[Collected data]
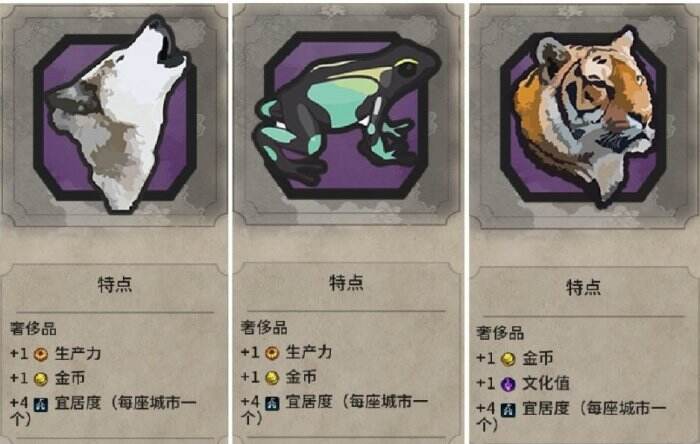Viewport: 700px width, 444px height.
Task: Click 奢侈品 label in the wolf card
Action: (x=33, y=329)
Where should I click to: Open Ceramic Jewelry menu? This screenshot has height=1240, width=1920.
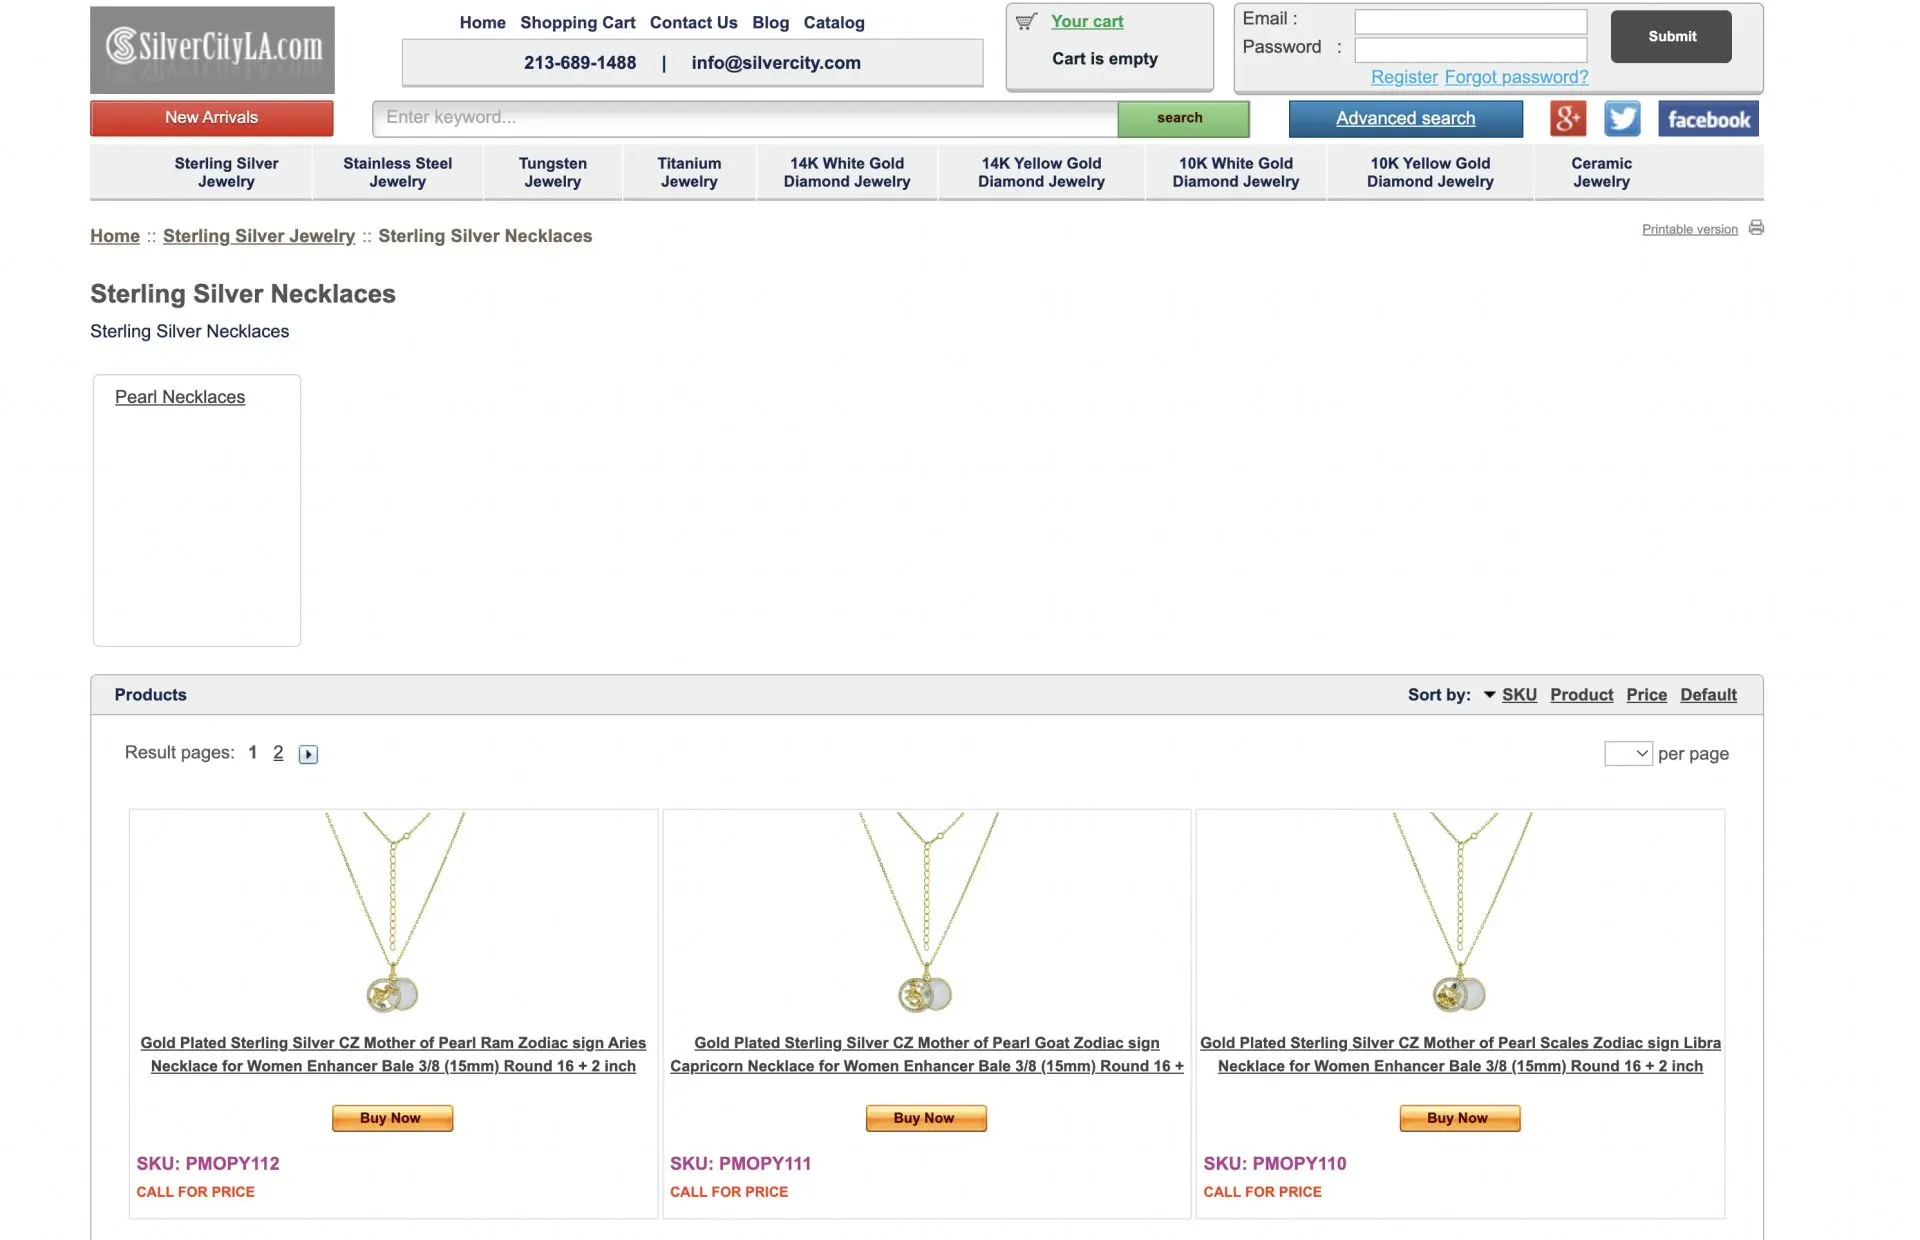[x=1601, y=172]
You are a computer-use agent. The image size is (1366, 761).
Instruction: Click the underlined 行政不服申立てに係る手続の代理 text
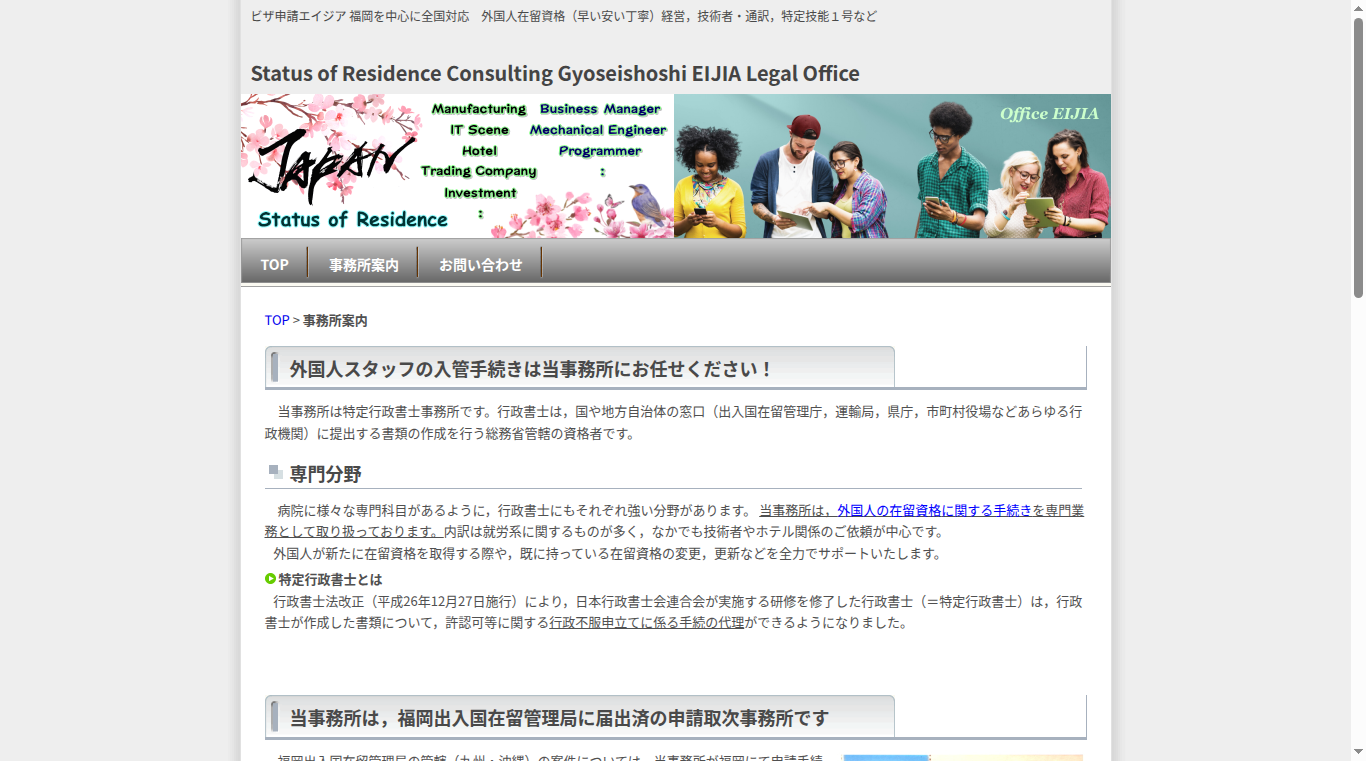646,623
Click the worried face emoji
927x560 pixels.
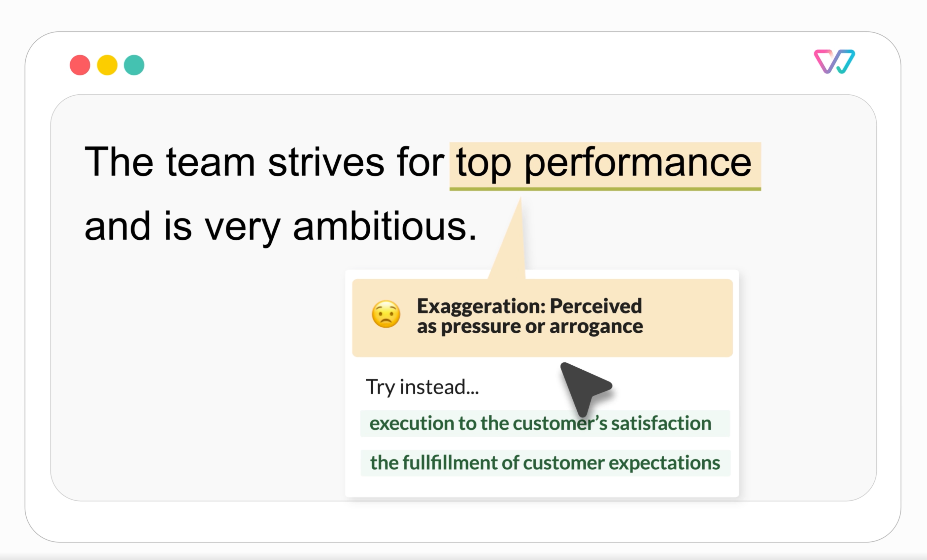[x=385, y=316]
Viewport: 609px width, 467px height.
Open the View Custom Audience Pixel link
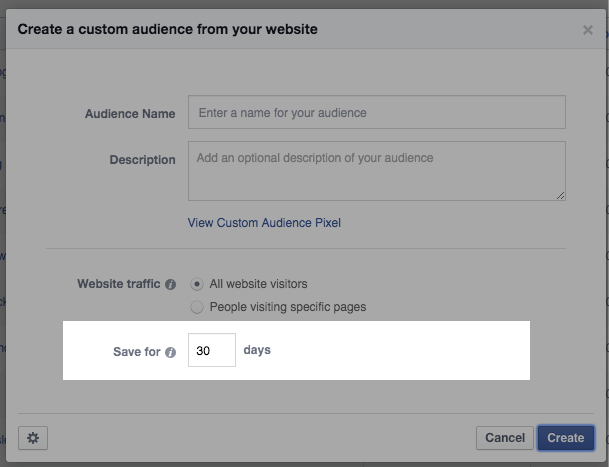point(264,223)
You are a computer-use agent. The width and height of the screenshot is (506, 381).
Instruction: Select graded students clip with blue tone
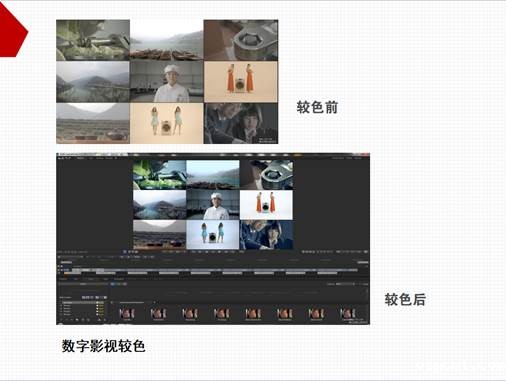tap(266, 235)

PROBLEM TO SOLVE: Retype exactly the lines above, starting at the line containing "Open the View Custom Audience Pixel link" and ending with the last line, both included; leave out the pictures.

SOLUTION FOR THIS TASK:
Open the View Custom Audience Pixel link
point(264,223)
You are a computer-use agent. The width and height of the screenshot is (506, 381).
Instruction: Select graded students clip with blue tone
tap(266, 235)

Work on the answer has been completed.